Predictive Intelligence

They assumed it was an agency-wide response time problem. It was one zip code.

Summit Valley Home Care was losing 8 to 10 referrals every month. Leadership had a general sense that response time was the issue. Dazie showed them exactly which referrals were lost, where they were lost, and why. The answer was not what anyone expected.

SV
Summit Valley Home Care
James Boateng, Chief Operations Officer
Predictive Intelligence

Eight to ten referrals lost every month. No one could explain the pattern.

Summit Valley Home Care had been tracking referral fallout as a monthly total for two years. The number sat on a report. Leadership looked at it, acknowledged it was too high, discussed response time improvement strategies, and moved on. The number did not improve.

The problem was the framing. Looking at total referrals lost per month is not the same as understanding where they were lost, when, from which sources, for which reasons, and whether the pattern was predictable. James Boateng, COO, recognized they were managing a symptom without understanding the disease.

The revenue impact was real. At an average of $3,200 per admission, losing eight referrals per month was costing the agency more than $300,000 in annual revenue. Every month of delayed diagnosis extended that cost. Leadership was aware of the loss but not in a position to address it without knowing its actual cause.

From a single monthly total to a live, root-cause breakdown with dollar values attached.

Before Dazie
  • Referral fallout tracked only as a total monthly number
  • No breakdown by source, geography, or root cause category
  • Revenue impact was estimated, not calculated
  • Leadership assumed the problem was agency-wide response time
  • No predictive capability to identify declining conversion before month-end
After Dazie
  • Referral fallout broken down by cause: staffing, response time, payer issues, unknown
  • Geographic concentration of losses identified within the first month
  • Revenue at risk calculated in exact dollars, not estimates
  • Predictive risk scores flagged declining conversion before month-end reporting
  • Leadership addressed root cause within six weeks of identification

Predictive scoring surfaces what month-end reports cannot see until it is already too late.

When James activated the Referral Leakage Intelligence and Predictive Intelligence modules, the first thing that changed was the granularity of the data.
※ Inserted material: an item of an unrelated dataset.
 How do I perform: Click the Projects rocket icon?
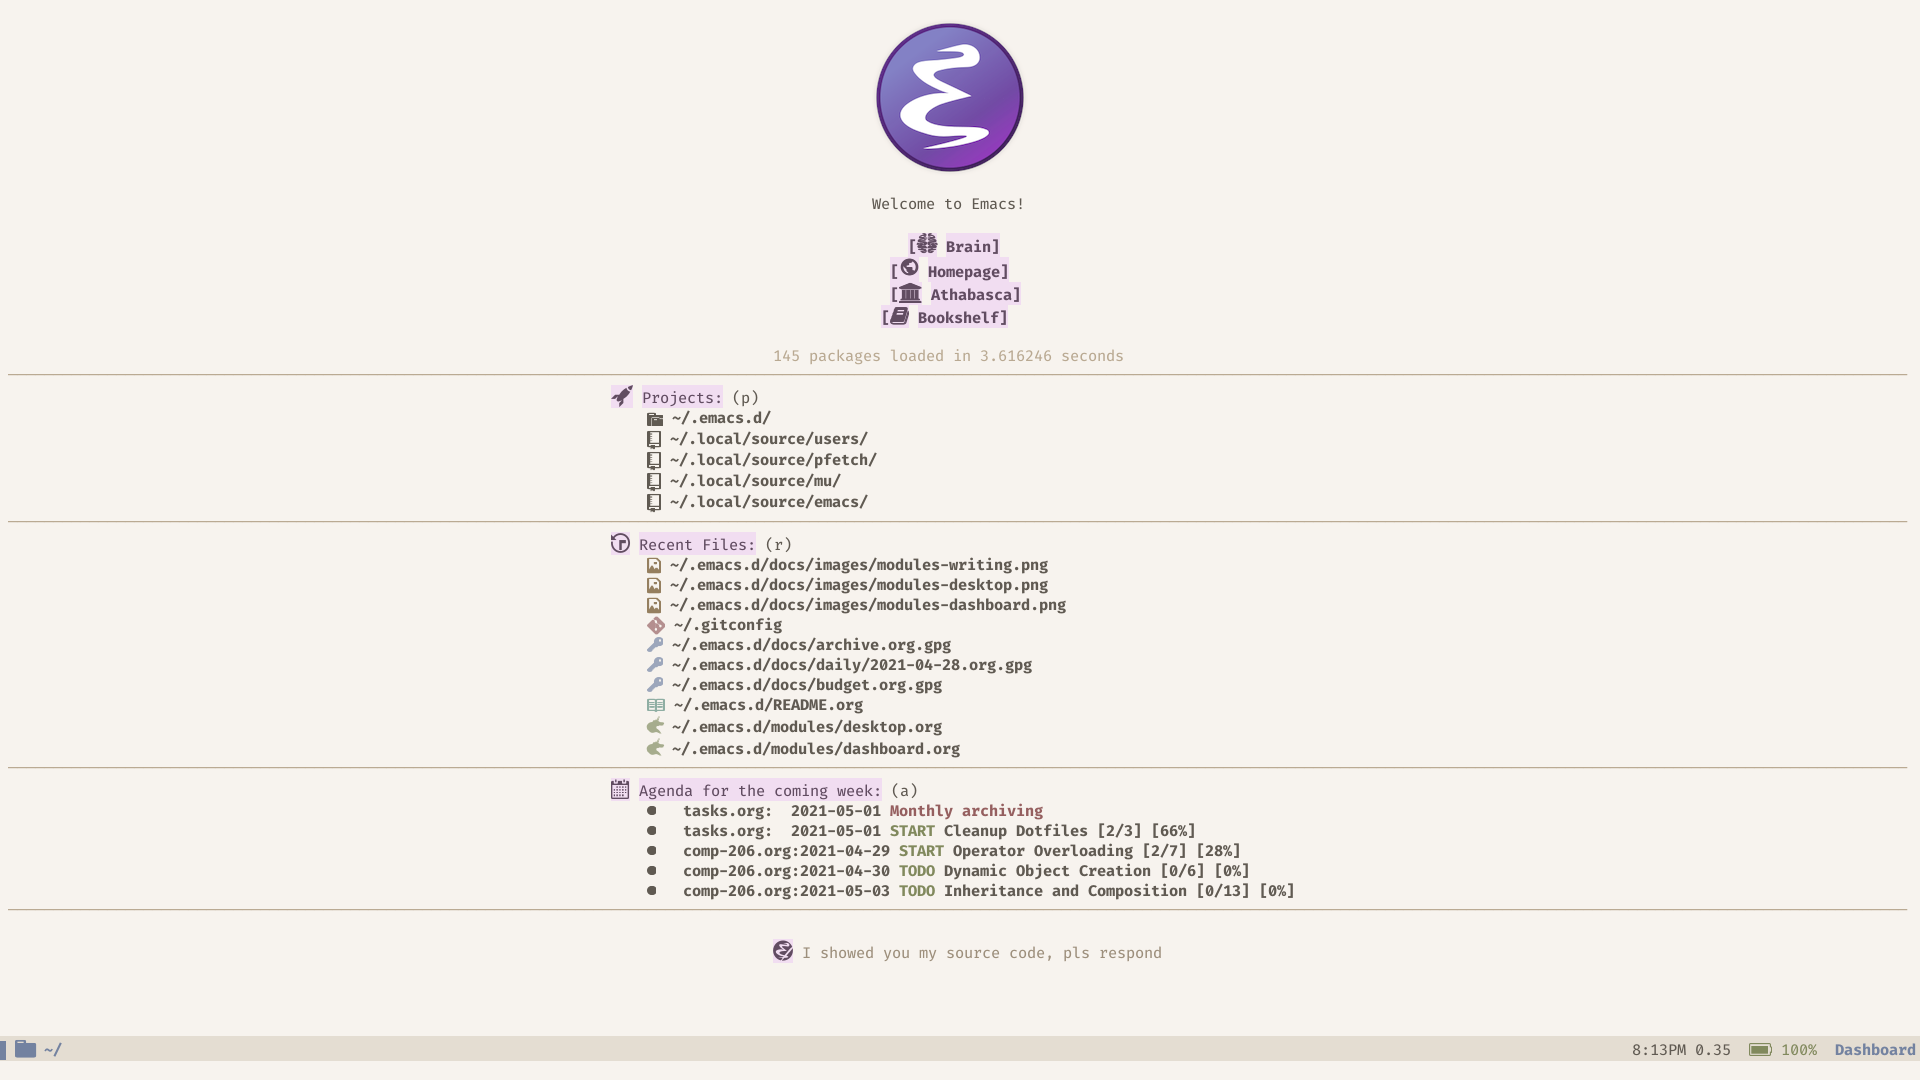point(620,396)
Instead of total losses per month, Dazie tracked intake response time by source, fallout category by volume, conversion rate trajectory, and monthly revenue at risk in real dollar terms.
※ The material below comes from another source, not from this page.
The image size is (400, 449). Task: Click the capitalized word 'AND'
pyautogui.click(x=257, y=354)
The predictive scoring system went further. It calculated six operational risk scores from live data, including referral conversion trajectory, and flagged declining performance before it reached critical levels. This meant leadership could see a trend building two to three weeks before a monthly report would have surfaced it.

What the data showed was not what leadership expected. Seventy percent of referral losses were concentrated in a single geographic zone. The root cause was not agency-wide response time. It was a staffing gap in one specific zip code that created coverage delays for a subset of referral sources. Other areas of the agency were performing well. The problem was localized.

What Made the Difference
The difference between awareness and action is specificity. Every leader at Summit Valley knew referrals were being lost. Dazie told them which ones, where, and why. That shift from general awareness to specific intelligence made a targeted fix possible. A general fix aimed at agency-wide response time would not have solved a geographic staffing problem.

Live referral intelligence with predictive risk scoring built in.

Referral-to-admit conversion rate by referral source
Average intake response time in minutes
Fallout breakdown by root cause: staffing, response time, payer issues, other
Monthly revenue at risk from referral leakage in exact dollar terms
Predictive referral conversion trajectory flagging declining performance early
Six composite operational risk scores updated from live data

Root cause identified in month one. Fix implemented in week six.

70%
Of referral losses traced to a single geographic zone, not agency-wide response time
1 ZIP
Specific staffing gap identified as the primary driver of referral loss
6 weeks
From root cause identification to geographic coverage gap addressed
$300k+
Estimated annual revenue at risk from referral leakage, now quantified and presented to ownership
"We were losing 8 to 10 referrals per month and could not explain the pattern. The Dazie intake module helped us see that 70% of losses were happening because of one staffing gap in one zip code."
JB
James Boateng
Chief Operations Officer, Summit Valley Home Care

General awareness of a problem is not the same as understanding it.

Summit Valley Home Care had been aware of their referral loss problem for two years. They discussed it in leadership meetings. They tried improving agency-wide response time training. Nothing changed because the solution was aimed at the wrong cause.

Predictive intelligence does not replace operational judgment. It informs it. James Boateng and his leadership team made the decision to address the geographic staffing gap. Dazie made it possible for them to know that was the right decision to make.

The lesson from Summit Valley is not that predictive tools find problems leaders cannot see. It is that without the right level of specificity, operational awareness becomes operational paralysis. Leaders know something is wrong. They do not know what to do about it. Specificity is what converts awareness into action.